Each line below that includes the word "agent" adds one to the count; give that count and nothing else.

== PROVIDED RECORDS

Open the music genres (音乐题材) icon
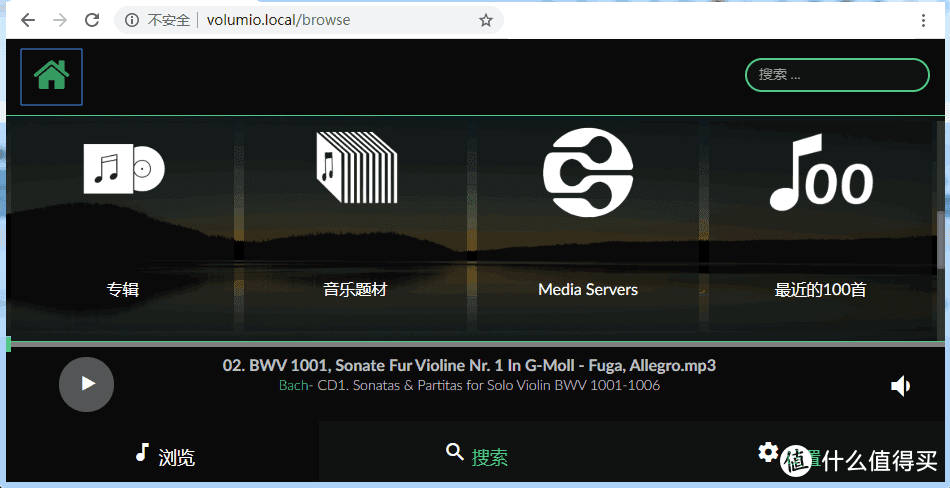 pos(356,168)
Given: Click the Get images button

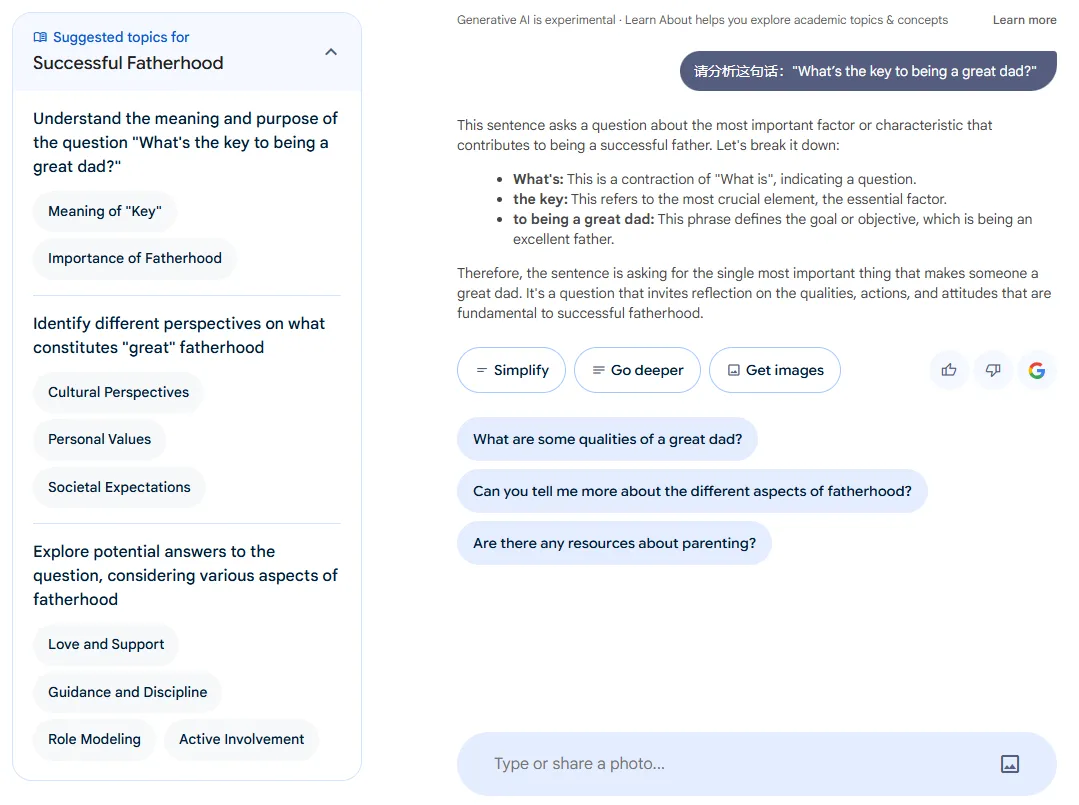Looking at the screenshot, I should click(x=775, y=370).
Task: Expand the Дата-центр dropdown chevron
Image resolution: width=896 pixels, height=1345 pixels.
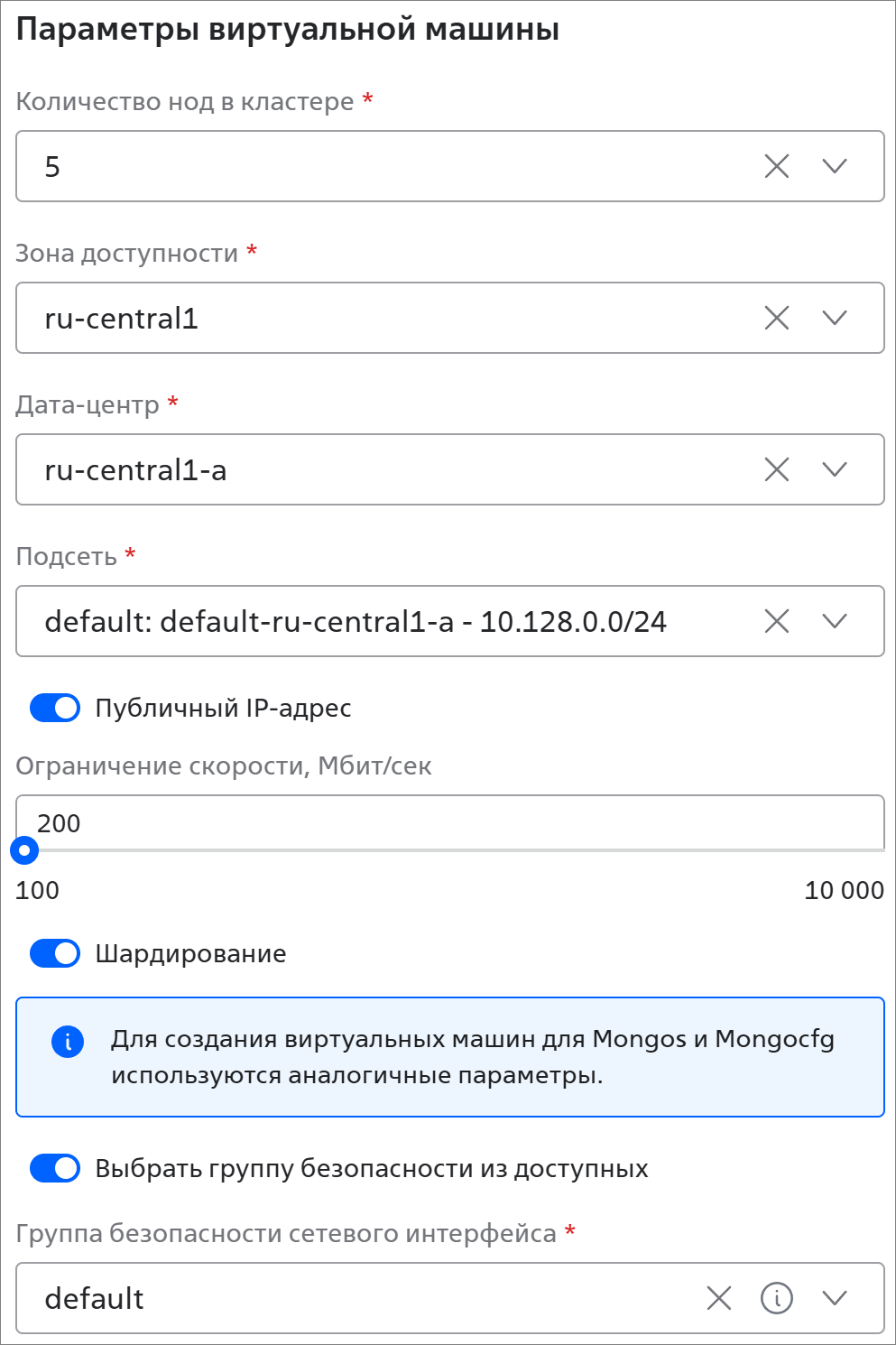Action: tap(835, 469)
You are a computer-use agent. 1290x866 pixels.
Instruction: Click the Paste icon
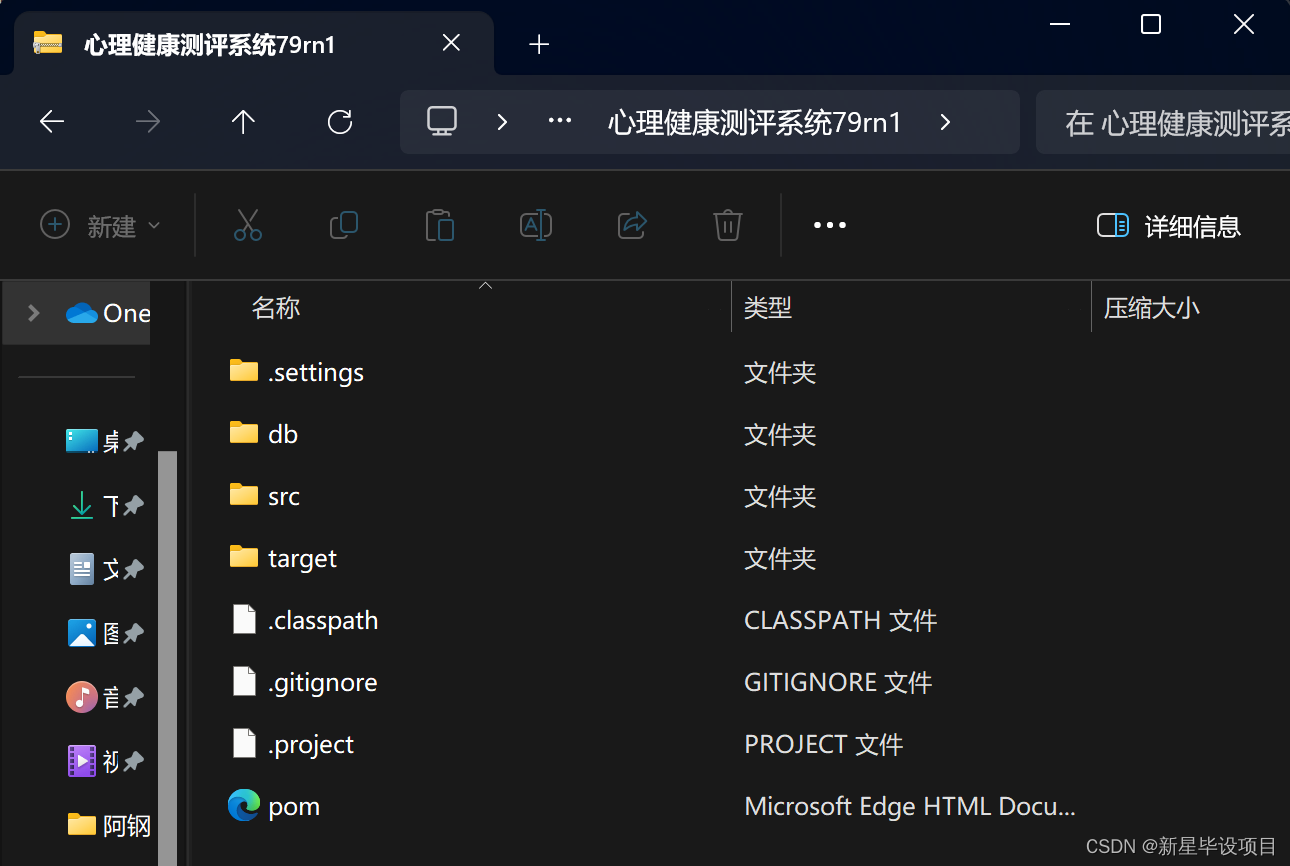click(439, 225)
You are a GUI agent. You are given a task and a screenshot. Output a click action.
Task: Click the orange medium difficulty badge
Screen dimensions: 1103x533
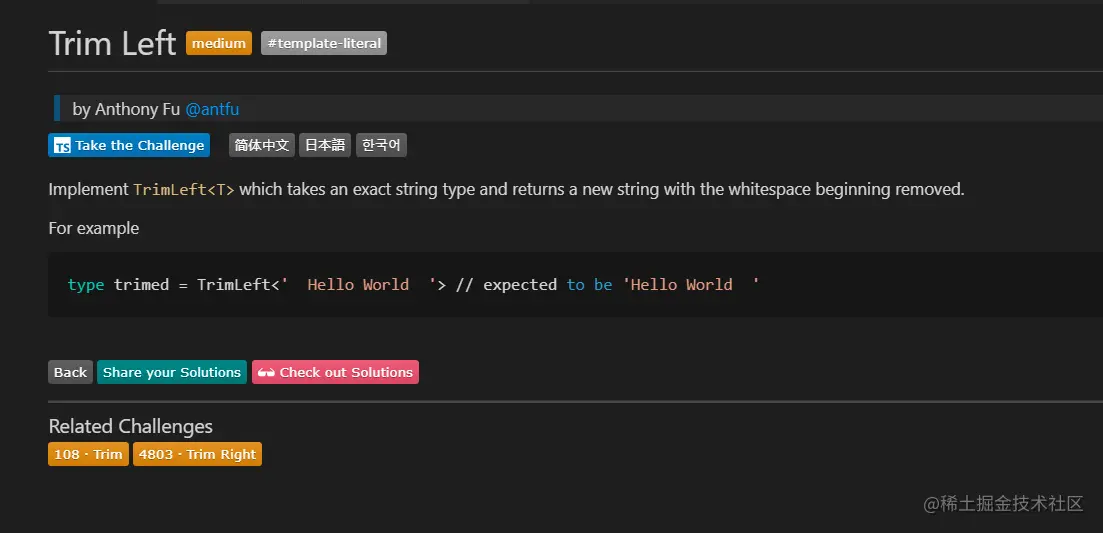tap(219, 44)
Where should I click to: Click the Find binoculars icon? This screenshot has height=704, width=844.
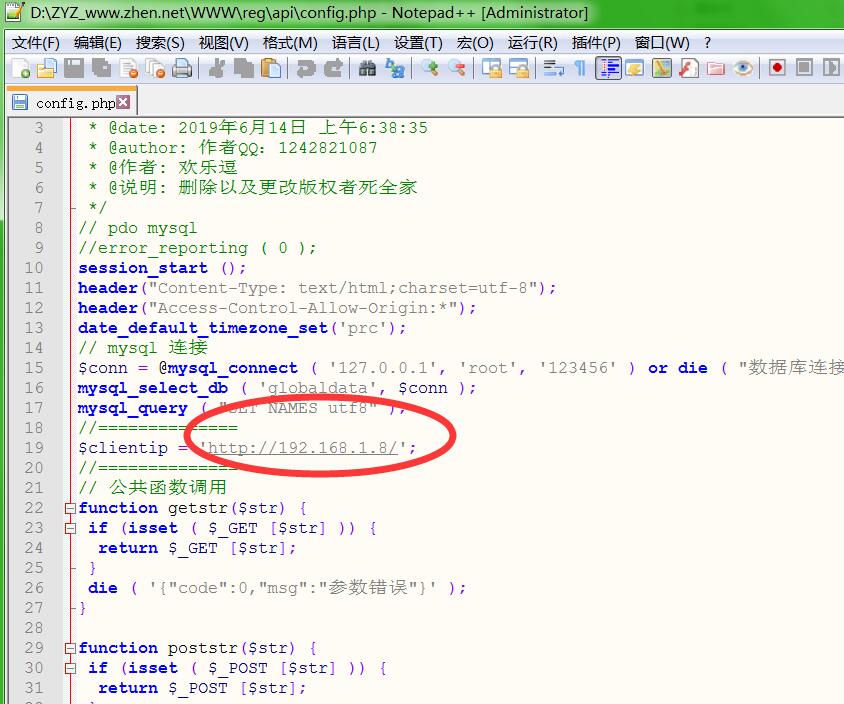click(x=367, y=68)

====

EXERCISE RESULT —
2